Globally, fish is the most traded commodity and in Africa, fisheries and aquaculture play a major role in food and nutrition security. Fish contributes essential proteins, minerals and micronutrients to over 400 million people in Africa (World Fish, 2009). Further, continent wide, over 2.5 million people are involved in fishing and three times this number in trading and processing. Furthermore, total fisheries and aquaculture value added represent 1.26 percent of total GDP for African countries and 6.02 percent of total agricultural GDP (FAO, 2014). This means the livelihood of many African families is influenced or depends on the fisheries sector.

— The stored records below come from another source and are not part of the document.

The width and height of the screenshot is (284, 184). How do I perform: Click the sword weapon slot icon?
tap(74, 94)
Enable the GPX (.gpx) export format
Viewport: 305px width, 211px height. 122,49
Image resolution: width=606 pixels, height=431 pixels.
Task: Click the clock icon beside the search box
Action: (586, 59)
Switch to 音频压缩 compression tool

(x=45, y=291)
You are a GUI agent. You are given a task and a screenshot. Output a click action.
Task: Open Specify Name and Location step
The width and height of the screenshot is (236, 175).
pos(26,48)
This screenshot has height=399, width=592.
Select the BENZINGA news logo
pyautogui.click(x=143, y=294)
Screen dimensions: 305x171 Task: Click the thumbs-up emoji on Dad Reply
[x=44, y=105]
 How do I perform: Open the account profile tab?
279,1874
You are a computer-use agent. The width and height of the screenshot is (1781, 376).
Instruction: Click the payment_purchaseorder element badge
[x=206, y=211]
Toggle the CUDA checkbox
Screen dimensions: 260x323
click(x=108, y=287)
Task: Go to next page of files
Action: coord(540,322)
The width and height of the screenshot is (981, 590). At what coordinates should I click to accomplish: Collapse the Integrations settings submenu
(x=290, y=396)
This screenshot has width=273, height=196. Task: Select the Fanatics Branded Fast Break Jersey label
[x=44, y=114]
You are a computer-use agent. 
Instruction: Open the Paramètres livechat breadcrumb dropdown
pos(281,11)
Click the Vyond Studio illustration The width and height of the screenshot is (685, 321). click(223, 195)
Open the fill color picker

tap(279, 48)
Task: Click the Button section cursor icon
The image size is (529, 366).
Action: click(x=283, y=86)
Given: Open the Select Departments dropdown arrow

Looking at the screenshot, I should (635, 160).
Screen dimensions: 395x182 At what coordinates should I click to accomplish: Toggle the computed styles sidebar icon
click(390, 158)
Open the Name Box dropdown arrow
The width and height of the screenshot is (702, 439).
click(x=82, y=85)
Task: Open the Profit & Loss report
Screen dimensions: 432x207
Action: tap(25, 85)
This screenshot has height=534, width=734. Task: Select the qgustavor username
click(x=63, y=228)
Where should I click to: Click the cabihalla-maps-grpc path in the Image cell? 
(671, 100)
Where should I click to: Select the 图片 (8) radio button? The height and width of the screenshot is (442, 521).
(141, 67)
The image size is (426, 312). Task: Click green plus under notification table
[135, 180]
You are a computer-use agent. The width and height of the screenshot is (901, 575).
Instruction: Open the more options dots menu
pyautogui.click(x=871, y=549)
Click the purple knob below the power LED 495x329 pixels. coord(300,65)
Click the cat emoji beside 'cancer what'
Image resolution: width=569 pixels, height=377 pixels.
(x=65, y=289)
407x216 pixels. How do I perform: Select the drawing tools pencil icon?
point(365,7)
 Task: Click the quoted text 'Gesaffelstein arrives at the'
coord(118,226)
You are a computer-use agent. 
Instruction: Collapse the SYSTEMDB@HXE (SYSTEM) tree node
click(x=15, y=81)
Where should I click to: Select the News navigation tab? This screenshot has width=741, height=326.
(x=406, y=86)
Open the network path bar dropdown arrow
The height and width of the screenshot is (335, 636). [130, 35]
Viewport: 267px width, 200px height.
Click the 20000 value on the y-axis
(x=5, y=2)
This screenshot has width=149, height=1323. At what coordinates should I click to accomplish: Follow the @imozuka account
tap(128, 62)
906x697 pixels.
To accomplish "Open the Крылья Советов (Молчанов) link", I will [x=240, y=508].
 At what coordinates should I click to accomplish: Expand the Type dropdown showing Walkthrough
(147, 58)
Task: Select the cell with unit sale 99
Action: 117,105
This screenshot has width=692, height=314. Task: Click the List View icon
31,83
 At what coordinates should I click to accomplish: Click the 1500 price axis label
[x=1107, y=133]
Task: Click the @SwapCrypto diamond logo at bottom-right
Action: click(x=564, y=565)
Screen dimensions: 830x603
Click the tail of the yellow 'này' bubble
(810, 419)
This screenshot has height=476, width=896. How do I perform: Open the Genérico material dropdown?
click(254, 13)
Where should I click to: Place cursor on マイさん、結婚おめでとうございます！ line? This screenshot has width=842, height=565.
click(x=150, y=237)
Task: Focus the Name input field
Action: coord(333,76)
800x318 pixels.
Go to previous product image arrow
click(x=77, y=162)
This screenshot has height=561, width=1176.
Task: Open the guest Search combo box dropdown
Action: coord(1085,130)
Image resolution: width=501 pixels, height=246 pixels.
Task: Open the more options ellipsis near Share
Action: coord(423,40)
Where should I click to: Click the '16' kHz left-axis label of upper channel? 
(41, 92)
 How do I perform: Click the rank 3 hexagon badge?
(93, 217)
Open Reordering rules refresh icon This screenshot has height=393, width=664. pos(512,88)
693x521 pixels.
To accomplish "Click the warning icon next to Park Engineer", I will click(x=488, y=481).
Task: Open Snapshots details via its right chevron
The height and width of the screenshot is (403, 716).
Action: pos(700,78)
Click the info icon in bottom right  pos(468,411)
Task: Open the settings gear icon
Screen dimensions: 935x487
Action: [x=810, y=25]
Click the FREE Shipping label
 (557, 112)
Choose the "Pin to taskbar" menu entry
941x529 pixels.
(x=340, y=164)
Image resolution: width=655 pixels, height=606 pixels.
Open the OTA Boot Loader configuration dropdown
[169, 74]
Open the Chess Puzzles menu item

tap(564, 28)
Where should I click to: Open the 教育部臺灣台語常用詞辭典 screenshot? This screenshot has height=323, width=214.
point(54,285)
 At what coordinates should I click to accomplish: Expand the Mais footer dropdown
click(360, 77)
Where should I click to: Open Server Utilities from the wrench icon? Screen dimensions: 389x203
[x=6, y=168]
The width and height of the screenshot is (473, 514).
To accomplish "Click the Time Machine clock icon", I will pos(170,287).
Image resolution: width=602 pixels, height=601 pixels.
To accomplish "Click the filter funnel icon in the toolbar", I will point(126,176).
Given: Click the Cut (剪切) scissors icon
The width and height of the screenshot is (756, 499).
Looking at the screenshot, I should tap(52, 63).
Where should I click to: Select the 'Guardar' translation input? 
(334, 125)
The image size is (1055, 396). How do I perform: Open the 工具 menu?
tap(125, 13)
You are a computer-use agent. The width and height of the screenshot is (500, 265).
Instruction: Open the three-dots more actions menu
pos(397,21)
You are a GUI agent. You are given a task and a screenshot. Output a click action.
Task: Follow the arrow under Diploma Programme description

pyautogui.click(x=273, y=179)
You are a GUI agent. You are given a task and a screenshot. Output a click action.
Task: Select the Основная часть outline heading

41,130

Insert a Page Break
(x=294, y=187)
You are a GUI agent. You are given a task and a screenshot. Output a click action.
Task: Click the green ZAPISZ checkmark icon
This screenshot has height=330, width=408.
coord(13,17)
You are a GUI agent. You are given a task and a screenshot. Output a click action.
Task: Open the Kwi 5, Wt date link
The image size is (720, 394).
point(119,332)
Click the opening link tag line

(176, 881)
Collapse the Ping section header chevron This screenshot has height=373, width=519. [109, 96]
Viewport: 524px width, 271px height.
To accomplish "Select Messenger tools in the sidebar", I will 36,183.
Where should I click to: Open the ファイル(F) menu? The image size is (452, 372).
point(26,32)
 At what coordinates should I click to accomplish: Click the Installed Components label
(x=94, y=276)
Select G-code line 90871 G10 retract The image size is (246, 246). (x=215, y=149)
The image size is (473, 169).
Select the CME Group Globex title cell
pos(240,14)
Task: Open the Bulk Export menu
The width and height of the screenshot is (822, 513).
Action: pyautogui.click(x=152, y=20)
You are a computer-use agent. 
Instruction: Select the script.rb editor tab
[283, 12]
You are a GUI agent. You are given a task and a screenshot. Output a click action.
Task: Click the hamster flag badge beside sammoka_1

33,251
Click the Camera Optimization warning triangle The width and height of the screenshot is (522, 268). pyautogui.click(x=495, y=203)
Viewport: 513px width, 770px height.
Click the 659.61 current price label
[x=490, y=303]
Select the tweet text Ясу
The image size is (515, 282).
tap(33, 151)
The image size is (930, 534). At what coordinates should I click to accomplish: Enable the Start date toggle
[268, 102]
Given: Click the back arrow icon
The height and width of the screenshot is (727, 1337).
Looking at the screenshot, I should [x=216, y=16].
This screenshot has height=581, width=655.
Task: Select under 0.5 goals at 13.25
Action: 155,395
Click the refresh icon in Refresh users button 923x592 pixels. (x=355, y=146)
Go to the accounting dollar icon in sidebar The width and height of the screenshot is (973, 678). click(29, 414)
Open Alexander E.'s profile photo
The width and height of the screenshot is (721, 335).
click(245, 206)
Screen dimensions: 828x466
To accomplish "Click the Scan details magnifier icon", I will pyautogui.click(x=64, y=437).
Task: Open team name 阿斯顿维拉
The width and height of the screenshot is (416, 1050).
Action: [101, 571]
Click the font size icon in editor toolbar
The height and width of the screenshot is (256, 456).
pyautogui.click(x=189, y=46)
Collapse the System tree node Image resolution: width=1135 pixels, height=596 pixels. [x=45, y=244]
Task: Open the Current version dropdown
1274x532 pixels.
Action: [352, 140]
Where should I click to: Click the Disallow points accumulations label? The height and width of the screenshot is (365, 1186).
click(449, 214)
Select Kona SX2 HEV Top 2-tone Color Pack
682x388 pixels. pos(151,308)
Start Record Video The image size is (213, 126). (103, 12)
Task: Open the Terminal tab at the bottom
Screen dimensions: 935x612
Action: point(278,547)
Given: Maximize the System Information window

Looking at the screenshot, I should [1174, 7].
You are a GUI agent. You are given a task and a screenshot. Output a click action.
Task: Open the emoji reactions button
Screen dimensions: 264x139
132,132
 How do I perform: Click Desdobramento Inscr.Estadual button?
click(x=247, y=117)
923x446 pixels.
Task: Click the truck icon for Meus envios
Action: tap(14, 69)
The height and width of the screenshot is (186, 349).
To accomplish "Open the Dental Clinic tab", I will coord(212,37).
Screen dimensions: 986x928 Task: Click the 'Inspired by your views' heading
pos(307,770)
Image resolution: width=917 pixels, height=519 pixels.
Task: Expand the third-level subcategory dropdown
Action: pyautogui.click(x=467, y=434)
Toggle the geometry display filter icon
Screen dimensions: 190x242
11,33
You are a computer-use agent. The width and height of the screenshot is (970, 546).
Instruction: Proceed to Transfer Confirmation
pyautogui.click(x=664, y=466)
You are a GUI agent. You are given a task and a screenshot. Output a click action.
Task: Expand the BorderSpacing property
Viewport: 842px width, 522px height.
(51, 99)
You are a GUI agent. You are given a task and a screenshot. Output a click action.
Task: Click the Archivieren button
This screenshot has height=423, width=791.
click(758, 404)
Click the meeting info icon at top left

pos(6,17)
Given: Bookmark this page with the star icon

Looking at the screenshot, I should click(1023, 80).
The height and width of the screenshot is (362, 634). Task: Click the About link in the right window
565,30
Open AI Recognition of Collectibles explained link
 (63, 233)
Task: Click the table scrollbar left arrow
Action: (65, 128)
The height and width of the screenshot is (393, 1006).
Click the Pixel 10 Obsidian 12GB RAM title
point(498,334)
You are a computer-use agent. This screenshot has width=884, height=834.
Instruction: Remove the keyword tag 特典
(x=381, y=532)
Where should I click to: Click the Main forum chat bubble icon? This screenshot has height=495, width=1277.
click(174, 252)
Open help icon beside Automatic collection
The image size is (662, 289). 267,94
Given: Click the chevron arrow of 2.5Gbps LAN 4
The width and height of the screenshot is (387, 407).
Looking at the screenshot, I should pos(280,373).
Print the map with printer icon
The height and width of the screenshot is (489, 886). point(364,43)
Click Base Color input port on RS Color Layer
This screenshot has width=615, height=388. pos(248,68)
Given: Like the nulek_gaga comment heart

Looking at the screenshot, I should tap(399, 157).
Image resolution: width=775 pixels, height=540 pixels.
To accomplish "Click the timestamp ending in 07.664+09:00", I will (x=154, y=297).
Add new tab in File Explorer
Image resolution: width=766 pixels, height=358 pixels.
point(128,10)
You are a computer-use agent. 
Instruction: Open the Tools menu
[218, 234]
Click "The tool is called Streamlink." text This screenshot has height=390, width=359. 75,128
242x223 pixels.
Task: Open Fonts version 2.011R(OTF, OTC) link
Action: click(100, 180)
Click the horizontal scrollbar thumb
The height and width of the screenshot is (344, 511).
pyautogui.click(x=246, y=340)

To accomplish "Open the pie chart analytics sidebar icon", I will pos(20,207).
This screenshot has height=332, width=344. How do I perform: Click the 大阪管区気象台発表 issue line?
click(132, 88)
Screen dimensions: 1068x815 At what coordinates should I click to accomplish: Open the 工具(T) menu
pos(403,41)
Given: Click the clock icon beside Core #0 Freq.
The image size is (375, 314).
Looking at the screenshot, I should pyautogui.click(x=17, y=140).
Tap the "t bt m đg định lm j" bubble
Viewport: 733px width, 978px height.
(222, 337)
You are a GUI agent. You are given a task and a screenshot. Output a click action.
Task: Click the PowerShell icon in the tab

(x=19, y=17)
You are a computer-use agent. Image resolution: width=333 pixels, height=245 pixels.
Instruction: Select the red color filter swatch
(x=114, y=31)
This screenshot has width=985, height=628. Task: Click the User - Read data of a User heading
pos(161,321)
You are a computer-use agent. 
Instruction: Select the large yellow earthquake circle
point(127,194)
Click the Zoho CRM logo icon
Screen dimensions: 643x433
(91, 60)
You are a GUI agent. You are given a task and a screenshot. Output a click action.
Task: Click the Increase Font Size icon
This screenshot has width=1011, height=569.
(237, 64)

The fish commodity trade was valued at US$ 130 in 2013 globally. However, Africa’s contribution to global fish trade has been limited, accounting only for 4.9 percent of global fish trade despite important fisheries resources in its waters.
While there are increasing efforts to increase the production and access of staple cereals in the region, there is limited attention given to the improvement of the availability and access to fish and fish products to the more than 400 million people on the continent who depend on fish as a vital source of nutrition and livelihood.
Intra-African fish trade is constrained by inadequate market and trade infrastructure and deficient policies and institutional frameworks. These lead to high transportation costs, complex trade rules and inadequate market information, all of which prevent Africa from optimising the social and economic benefits available from fish trade.
Strengthening the management of the fisheries, promoting more effective policies and expanding fish trade opportunities for fish dependent communities, including small scale fishers, will lead to a sustainable fish trade that improves incomes, stimulate economic growth and provide a pathway out of poverty for many fish dependent communities across Africa.